§ **Exercise prompt**:
Your answer must be every line of the data that contains "resolution".

(Collected data entries)
++++++++++

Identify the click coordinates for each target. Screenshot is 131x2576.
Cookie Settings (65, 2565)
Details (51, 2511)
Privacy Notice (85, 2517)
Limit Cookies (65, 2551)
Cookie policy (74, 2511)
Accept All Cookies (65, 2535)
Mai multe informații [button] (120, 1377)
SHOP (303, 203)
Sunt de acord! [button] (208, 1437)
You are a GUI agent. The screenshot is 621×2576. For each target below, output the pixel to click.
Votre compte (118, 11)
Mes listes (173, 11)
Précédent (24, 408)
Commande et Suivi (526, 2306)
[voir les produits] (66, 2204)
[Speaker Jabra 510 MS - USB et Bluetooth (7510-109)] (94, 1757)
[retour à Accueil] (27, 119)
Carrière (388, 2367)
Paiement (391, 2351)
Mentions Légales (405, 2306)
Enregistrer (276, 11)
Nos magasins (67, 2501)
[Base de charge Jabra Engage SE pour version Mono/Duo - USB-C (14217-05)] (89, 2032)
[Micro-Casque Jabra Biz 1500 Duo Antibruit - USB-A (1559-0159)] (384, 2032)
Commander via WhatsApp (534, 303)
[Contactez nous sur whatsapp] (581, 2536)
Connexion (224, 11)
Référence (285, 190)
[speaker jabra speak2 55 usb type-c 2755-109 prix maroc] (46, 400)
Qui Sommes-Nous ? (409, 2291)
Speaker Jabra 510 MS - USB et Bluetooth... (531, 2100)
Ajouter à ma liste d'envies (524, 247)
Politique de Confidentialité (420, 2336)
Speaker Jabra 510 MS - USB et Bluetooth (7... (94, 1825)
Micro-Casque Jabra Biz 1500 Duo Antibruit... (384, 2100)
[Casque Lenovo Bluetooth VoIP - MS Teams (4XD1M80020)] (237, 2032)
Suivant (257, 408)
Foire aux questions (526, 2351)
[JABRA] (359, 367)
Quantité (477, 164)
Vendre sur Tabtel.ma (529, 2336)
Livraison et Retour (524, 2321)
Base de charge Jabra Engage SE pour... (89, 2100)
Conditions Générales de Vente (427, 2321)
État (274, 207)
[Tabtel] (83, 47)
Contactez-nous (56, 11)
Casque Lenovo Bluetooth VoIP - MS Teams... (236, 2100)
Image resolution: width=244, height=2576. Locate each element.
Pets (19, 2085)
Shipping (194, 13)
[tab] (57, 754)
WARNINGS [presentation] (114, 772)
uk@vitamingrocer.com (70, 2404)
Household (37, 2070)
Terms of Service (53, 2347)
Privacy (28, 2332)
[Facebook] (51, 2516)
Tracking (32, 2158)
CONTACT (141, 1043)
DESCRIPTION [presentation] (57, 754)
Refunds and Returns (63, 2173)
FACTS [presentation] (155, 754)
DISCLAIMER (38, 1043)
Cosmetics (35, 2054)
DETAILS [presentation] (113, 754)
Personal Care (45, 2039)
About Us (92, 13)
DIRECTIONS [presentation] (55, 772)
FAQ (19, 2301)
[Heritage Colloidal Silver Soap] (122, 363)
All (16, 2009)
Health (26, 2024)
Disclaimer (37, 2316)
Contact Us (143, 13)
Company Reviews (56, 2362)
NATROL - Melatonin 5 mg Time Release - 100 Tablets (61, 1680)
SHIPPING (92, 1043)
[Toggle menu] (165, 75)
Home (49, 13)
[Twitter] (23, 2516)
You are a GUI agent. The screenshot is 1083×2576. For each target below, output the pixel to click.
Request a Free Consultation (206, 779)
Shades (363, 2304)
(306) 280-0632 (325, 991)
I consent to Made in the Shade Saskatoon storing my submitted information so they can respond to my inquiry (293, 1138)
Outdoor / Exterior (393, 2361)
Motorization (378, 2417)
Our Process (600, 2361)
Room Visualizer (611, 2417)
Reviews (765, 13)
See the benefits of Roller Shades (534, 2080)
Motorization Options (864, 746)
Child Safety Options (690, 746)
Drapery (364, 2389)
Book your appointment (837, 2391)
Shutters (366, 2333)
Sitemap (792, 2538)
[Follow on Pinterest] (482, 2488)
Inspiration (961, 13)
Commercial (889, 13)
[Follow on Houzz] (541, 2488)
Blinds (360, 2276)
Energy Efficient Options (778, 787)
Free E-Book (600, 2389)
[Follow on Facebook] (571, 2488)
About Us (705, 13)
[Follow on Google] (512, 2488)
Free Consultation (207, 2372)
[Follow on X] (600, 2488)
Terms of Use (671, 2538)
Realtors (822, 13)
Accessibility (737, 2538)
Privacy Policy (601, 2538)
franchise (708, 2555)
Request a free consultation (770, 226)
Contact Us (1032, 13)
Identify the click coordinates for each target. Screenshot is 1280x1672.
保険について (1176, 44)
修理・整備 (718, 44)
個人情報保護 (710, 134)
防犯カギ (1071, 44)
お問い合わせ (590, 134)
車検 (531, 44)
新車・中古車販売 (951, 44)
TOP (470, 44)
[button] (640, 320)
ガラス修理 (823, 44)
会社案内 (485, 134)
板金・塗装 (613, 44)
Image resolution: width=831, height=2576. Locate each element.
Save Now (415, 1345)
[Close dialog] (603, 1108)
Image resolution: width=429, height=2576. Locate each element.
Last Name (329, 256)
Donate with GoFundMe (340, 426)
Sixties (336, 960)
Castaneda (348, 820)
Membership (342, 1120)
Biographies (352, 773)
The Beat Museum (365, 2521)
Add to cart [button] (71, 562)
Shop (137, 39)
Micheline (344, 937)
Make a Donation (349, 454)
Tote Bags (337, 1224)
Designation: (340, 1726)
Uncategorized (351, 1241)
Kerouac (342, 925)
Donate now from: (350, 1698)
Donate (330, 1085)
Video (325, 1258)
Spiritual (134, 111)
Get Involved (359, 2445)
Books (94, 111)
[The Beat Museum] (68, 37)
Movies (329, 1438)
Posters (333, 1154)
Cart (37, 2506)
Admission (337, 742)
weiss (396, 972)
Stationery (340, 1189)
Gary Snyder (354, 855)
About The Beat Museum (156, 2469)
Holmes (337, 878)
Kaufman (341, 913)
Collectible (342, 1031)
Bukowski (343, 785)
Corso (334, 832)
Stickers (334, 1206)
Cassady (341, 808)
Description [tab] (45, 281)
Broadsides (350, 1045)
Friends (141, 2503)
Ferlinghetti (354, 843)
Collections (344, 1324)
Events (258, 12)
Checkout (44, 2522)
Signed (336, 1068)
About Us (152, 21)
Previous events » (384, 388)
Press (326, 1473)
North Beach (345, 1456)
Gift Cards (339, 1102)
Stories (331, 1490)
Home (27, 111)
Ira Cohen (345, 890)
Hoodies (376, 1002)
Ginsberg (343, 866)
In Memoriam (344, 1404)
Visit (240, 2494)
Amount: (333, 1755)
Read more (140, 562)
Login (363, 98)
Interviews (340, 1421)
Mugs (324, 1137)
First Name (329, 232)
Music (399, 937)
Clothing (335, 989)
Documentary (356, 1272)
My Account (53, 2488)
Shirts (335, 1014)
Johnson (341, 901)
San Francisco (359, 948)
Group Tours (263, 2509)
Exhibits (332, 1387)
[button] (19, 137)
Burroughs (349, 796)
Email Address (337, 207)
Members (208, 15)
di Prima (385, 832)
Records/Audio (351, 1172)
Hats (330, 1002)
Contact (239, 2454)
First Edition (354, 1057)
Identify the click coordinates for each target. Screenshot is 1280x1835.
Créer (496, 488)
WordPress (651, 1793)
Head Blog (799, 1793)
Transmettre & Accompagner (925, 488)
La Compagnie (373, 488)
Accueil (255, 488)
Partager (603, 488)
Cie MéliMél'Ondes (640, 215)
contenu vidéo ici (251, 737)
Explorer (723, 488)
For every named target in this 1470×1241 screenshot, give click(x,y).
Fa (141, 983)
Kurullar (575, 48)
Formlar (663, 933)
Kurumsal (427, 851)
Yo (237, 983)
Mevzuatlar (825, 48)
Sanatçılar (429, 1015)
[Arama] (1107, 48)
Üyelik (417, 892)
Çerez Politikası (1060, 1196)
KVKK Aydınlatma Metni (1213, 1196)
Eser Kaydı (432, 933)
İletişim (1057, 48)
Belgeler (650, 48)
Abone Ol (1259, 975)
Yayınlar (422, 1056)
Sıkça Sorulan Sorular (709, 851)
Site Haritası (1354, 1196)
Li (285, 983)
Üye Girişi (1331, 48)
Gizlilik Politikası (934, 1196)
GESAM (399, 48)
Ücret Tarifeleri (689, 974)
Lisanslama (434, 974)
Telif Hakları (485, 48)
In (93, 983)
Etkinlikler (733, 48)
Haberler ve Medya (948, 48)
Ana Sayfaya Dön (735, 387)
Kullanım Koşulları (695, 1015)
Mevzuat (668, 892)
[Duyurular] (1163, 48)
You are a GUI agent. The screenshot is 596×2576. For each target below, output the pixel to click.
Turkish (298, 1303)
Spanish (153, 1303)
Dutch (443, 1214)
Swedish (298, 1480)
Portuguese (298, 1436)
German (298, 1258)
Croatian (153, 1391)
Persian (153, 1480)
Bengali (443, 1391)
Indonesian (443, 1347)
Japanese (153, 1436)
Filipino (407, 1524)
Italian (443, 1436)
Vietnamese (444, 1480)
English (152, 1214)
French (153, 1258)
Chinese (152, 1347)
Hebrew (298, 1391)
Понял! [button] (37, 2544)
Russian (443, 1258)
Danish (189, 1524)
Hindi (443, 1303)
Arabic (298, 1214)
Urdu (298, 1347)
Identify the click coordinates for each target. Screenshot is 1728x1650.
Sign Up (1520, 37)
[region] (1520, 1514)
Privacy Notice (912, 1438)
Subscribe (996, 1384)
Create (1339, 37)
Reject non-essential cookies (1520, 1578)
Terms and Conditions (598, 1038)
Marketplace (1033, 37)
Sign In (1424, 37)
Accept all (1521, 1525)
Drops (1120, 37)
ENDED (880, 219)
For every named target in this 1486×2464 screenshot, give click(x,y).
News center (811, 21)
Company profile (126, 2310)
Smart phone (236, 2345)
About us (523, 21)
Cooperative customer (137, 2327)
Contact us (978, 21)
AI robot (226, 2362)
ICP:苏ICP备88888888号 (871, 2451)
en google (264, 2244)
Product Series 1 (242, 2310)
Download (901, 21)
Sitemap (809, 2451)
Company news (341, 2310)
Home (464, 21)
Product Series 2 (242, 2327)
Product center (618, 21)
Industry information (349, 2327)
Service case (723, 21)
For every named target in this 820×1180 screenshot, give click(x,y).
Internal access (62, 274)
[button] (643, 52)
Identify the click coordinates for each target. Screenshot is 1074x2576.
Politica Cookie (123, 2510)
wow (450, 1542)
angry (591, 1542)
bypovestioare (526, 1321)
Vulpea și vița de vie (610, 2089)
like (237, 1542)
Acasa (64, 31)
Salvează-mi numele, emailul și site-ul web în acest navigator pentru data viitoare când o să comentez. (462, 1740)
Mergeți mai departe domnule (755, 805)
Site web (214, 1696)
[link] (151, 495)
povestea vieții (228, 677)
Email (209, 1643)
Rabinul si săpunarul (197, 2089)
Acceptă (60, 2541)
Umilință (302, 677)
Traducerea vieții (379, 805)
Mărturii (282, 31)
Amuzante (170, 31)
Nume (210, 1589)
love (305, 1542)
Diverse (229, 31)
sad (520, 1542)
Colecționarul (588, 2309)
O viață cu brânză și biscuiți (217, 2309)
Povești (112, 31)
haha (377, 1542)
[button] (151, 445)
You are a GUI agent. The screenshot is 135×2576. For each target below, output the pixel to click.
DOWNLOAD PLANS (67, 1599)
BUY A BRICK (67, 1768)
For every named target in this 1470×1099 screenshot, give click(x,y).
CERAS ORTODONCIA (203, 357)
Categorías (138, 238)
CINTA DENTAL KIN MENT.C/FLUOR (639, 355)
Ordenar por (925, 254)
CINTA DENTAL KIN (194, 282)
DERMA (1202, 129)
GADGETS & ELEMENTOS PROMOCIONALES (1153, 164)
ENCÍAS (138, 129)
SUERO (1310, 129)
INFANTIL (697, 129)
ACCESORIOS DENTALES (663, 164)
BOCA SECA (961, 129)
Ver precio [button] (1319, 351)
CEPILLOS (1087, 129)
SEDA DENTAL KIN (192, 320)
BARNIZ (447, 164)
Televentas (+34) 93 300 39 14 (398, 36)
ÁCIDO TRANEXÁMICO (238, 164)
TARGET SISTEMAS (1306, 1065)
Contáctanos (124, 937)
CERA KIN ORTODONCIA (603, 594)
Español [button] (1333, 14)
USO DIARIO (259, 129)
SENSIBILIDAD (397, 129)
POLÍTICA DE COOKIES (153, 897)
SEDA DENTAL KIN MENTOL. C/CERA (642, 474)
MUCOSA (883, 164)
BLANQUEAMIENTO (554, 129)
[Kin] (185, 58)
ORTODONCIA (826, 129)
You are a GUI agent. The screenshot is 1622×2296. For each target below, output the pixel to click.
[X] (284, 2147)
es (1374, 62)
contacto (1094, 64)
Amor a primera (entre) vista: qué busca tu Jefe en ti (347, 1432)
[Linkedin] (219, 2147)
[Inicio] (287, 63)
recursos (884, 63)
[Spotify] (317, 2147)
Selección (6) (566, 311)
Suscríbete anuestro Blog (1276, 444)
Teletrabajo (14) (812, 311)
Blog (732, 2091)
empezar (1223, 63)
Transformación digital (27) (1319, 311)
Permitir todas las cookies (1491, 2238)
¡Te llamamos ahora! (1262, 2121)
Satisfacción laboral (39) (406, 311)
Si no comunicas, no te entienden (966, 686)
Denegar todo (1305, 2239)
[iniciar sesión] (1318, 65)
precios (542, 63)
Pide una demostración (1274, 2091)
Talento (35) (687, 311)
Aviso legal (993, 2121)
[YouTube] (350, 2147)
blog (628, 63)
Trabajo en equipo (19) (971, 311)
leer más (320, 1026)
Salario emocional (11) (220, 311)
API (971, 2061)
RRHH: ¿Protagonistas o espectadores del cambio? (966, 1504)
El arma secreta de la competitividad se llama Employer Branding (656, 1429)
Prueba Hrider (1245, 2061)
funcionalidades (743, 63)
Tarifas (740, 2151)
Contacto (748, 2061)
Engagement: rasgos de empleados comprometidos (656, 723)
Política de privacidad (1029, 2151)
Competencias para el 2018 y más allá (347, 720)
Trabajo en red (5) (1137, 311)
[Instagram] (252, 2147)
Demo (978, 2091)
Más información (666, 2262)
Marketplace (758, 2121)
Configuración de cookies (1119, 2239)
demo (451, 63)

++++++++++

§ **Result of this task**:
Image resolution: width=244, height=2576. Locate each element.
Image resolution: width=831, height=2576. Locate each element.
Image resolution: width=429, height=2576. Locate each element.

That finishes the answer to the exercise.